The support element 9 consists of several (in the embodiment: of four) rings 11 which are connected (especially by soldering) by cross-beams 12 with another which are equidistantly distributed around the circumference. Preferably 20 to 80 cross-beams 12 are arranged around the circumference. As can be seen in FIG. 3, a result are openings 10 which allow that during the coating process electrolyte can penetrate through the support element 9 and thus the electroplating process is not or barely hindered by the support element 9.

Thus, in the present embodiment the support element (respectively support lattice) is designed as lattice structure made of longitudinal and transversal rods which structure is tensed in the shaped ring. The dimensions of the lattice structure are adapted to the contour which has to be supported. The support element is thereby so positioned in the shaped ring that the total width of the grooves (recesses) is covered and the support element is completely embedded into the nickel layer.

It should be mentioned that the coating process, which is carried out normally as an electroplating process, takes place beneficially in two steps:

In a first step the abrasive material 6 which is located in the recesses 5 is fixed by a first coating with nickel in a first working station, wherein the shaped ring rotates so that the abrasive material 6 is held by the centrifugal force in the region of the surface 8 of the recesses 5.

When the abrasive material 6 is then fixed so far then the coating 7 can be carried out in the finally desired range in a second working station. However, before this takes place the support element is introduced in the shaped ring 3 and is material joined embedded by the coating process.

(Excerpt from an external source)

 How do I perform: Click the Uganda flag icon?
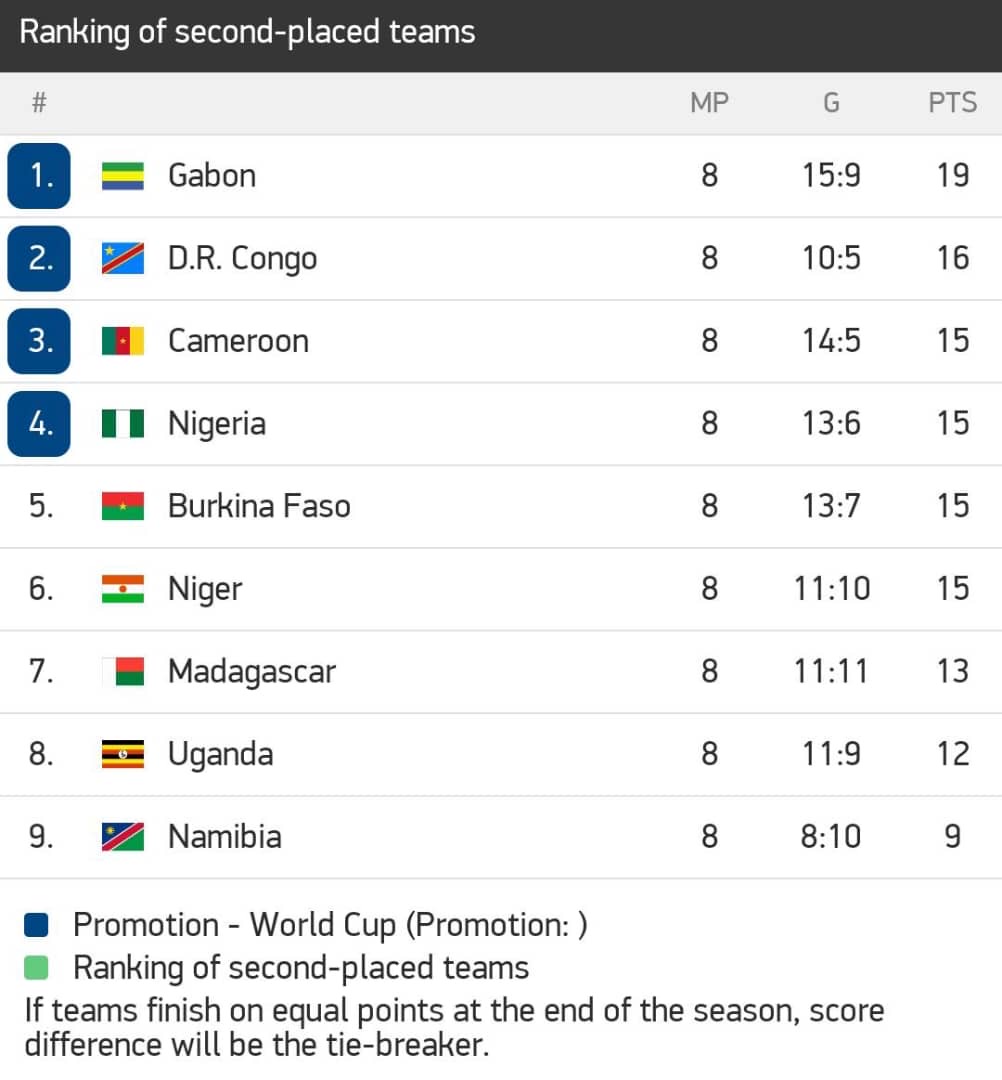click(x=123, y=754)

While specific embodiments of the invention have been shown and described in detail to illustrate the inventive principles, it will be understood that the invention may be embodied otherwise without departing from such principles.

Claims

1. A method for the production of a dressing tool for a grinding tool, preferably for a grinding worm, wherein the dressing tool comprises at least one, preferably ring-shaped designed projection which extends radially, wherein the method comprises the steps: a) production of a shaped ring, which comprises a number of recesses at a radial inner area which number corresponds to the number of projections and which recesses are designed congruent to the projections;b) placing of abrasive material, especially of diamond powder, in the recesses;c) creation of a chemical or electro-chemical coating in the recesses so that the abrasive material is fixed in the region of the surface of the recesses;d) removal of the shaped ring, to obtain the so arose dressing tool;wherein a support element is placed prior or during step b) or prior or during step c) in the region of the radial inner area which support element is material joined integrally during step c) at least partially with the arising dressing tool by the coating.

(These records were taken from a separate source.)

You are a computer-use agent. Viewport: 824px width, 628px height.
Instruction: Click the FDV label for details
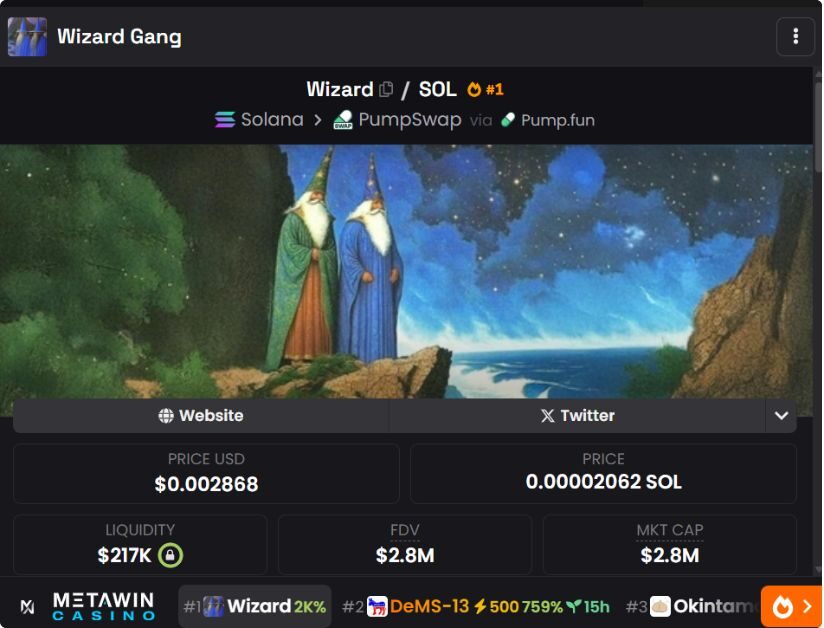[x=405, y=530]
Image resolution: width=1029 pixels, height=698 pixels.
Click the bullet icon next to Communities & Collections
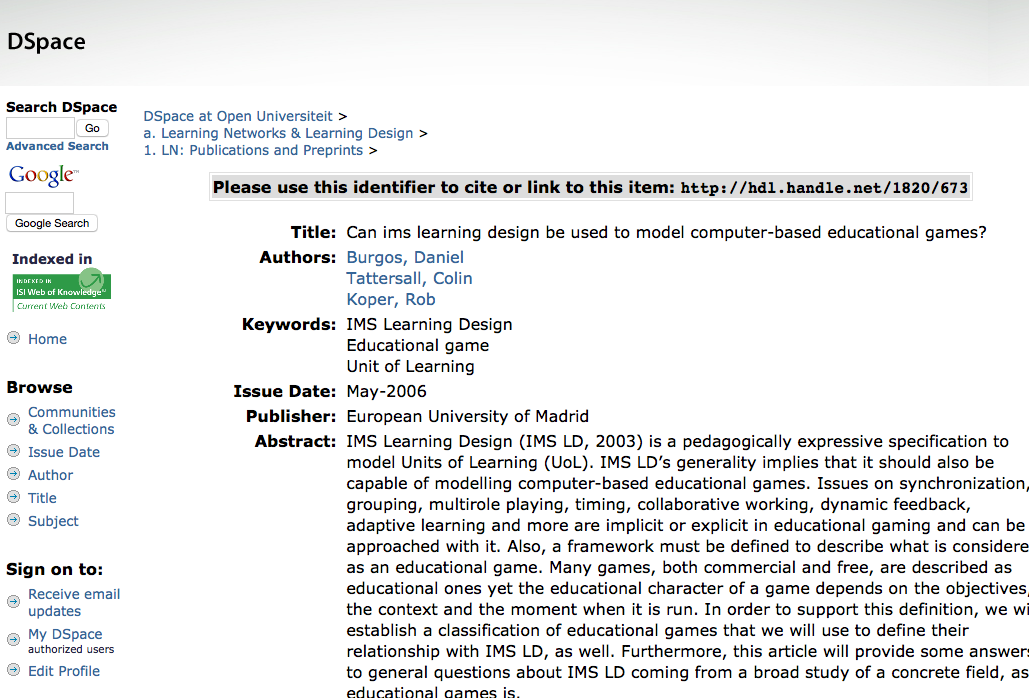click(13, 420)
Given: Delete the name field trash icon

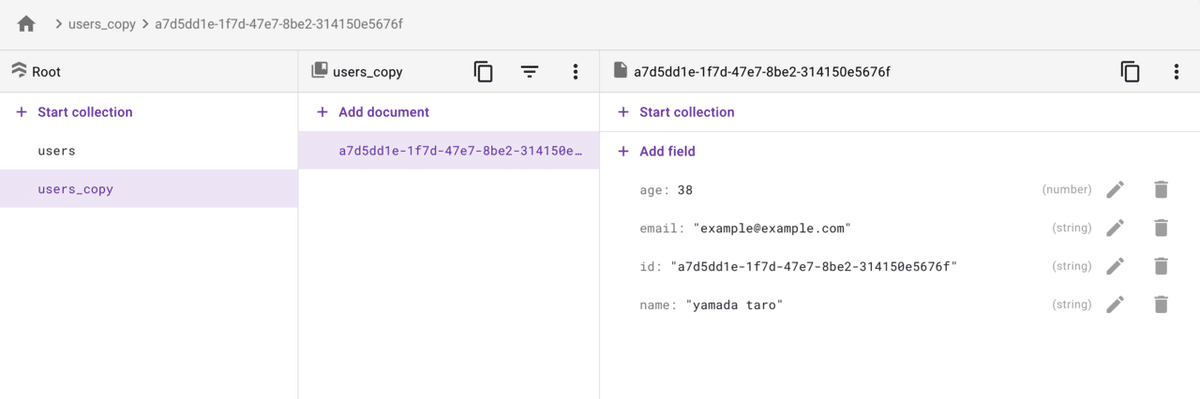Looking at the screenshot, I should point(1161,304).
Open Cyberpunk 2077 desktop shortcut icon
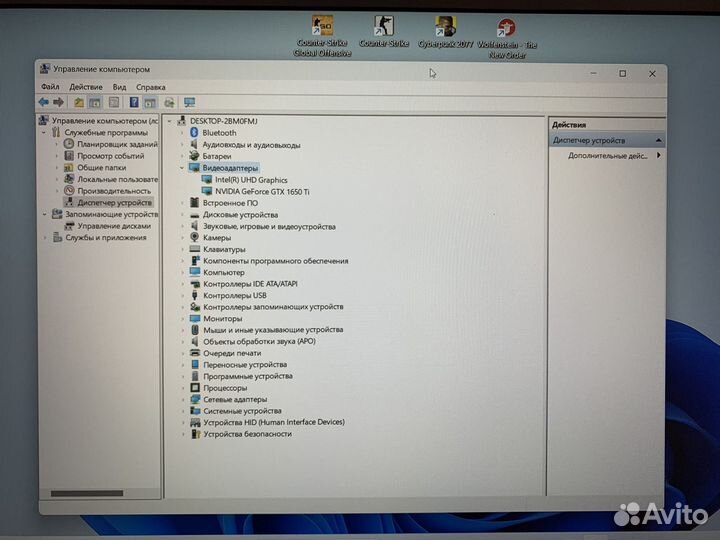Image resolution: width=720 pixels, height=540 pixels. tap(446, 27)
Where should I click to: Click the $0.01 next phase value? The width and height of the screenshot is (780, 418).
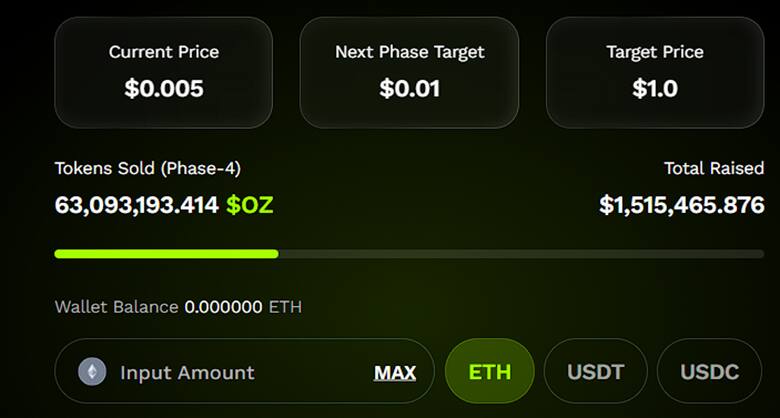[x=409, y=88]
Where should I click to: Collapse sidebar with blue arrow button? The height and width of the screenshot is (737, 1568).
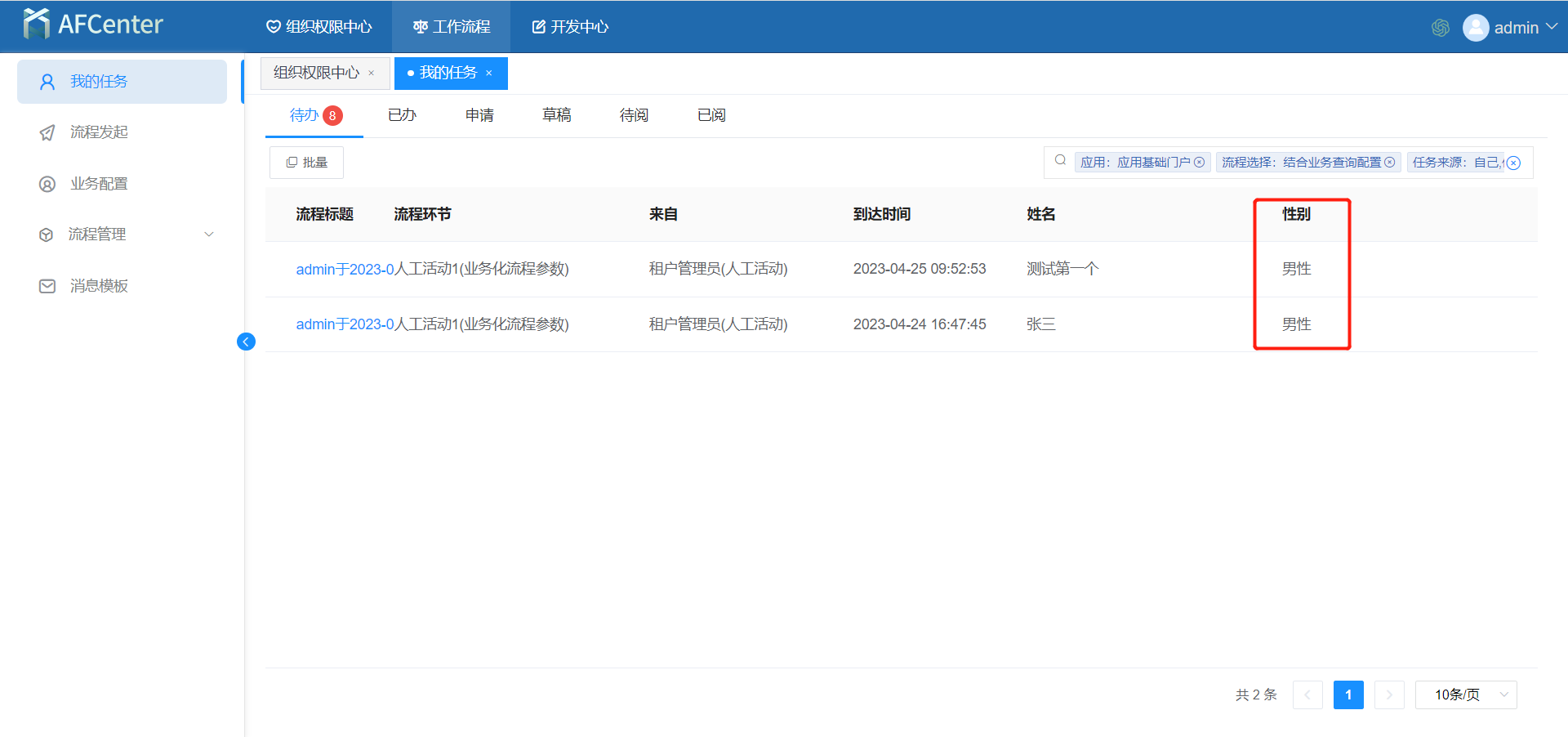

2. The method according to claim 1, wherein as support element an open lattice structure with openings is used so that especially the radial inner area is not radially closed by the support element.

3. The method according to claim 1, wherein the support element extends along a width which corresponds between 90% and 100% of the width of the dressing tool.

4. The method according to claim 1, wherein as support element a structure is used which comprises a plurality of rings which run in circumferential direction of the radial inner area, wherein the rings are connected by means of cross-beams, wherein the cross-beams run in axial direction of the dressing tool.

5. The method according to claim 4, wherein the rings and/or the cross-beams consist of metal.

6. The method according to claim 4, wherein the rings and/or the cross-beams comprise a circular cross section.

7. The method according to claim 4, wherein the number of rings is the number of projections plus one.

8. The method according to claim 4, wherein the rings and the cross-beams are connected with another by material bonding, especially by welding or by soldering.

9. The method according to claim 1, wherein the shaped ring rotates around its axis at least temporary during the execution of step c).

10. The method according to claim 1, wherein the removal of the shaped ring according to step d) takes place by machining of the shaped ring, especially by turning.